Summary of the Partial Fraction Expansion

In summary, the partial fraction expansion can be used to expand any rational z transform

$$H(z) = \frac{B(z)}{A(z)} = \frac{b_0 + b_1 z^{-1}+ \cdots + b_M z^{-M}}{1 + a_1 z^{-1}+ \cdots + a_N z^{-N}}$$

as a sum of first-order terms

$$H(z) \isdef \frac{B(z)}{A(z)} = \sum_{i=1}^{N} \frac{r_i}{1-p_iz^{-1}} \protect$$ (7.17)

for $M<N$, and

$$H(z) = F(z) + z^{-(K+1)}\sum_{i=1}^{N}\frac{r_i}{1-p_iz^{-1}} \protect$$ (7.18)

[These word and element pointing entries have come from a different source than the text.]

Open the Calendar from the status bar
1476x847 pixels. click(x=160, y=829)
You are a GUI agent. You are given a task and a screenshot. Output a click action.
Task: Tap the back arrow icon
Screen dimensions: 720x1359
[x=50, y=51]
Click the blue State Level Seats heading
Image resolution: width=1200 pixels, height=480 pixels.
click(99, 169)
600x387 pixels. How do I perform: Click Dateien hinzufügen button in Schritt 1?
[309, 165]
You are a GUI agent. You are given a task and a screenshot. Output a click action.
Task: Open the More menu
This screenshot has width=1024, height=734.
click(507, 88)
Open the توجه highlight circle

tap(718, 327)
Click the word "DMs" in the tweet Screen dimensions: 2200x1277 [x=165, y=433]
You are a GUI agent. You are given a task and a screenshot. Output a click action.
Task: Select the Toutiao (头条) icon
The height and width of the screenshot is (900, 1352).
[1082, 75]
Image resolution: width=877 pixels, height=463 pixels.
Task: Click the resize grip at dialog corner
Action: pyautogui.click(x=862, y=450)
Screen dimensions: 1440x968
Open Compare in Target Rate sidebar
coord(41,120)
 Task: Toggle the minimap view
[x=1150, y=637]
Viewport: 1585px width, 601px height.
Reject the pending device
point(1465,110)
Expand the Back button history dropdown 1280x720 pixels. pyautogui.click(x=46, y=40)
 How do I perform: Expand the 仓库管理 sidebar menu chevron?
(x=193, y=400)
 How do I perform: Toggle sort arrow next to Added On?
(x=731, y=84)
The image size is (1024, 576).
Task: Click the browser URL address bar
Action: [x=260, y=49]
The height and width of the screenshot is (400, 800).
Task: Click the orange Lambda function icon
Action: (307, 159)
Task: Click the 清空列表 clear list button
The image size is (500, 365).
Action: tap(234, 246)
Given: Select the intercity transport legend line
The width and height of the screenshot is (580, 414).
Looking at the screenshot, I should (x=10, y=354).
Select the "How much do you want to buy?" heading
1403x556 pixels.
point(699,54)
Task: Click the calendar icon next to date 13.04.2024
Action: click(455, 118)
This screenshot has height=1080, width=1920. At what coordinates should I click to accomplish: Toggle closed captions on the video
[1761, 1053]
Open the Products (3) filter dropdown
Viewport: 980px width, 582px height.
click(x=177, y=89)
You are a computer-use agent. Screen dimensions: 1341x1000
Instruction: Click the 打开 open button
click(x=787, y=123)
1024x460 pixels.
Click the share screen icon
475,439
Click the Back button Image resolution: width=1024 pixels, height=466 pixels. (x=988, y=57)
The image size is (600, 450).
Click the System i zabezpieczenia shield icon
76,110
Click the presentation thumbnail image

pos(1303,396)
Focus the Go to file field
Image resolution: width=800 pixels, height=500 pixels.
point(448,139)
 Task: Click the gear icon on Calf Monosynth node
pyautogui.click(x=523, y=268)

for $M\geq N$, where the term $z^{-(K+1)}$ is optional, but often preferred. For real filters, the complex one-pole terms may be paired up to obtain second-order terms with real coefficients. The PFE procedure occurs in two or three steps:

1. When $M\geq N$, perform a step of long division to obtain an FIR part $F(z)$ and a strictly proper IIR part $B^\prime(z)/A(z)$.
2. Find the $N$ poles $p_i$, $i=1,\ldots,N$ (roots of $A(z)$).
3. If the poles are distinct, find the $N$ residues $r_i$, $i=1,\ldots,N$ from
   $$r_i = \left.(1-p_iz^{-1})\frac{B(z)}{A(z)}\right\vert _{z=p_i}$$

4. If there are repeated poles, find the additional residues via the method of §6.8.5, and the general form of the PFE is

   $$H(z) = F(z) + z^{-(K+1)}\sum_{i=1}^{N_p}\sum_{k=1}^{m_i}\frac{r_{i,k}}{(1-p_iz^{-1})^k} \protect$$ (7.19)

   
   
   where $N_p$ denotes the number of distinct poles, and $m_i\ge 1$ denotes the multiplicity of the $i$th pole.

In step 2, the poles are typically found by factoring the denominator polynomial $A(z)$. This is a dangerous step numerically which may fail when there are many poles, especially when many poles are clustered close together in the $z$ plane.

The following matlab code illustrates factoring $A(z) = 1 - z^{-3}$ to obtain the three roots, $p_k=e^{jk2\pi/3}$, $k=0,1,2$:

A = [1 0 0 -1];  % Filter denominator polynomial
poles = roots(A) % Filter poles

See Chapter 9 for additional discussion regarding digital filters implemented as parallel sections (especially §9.2.2).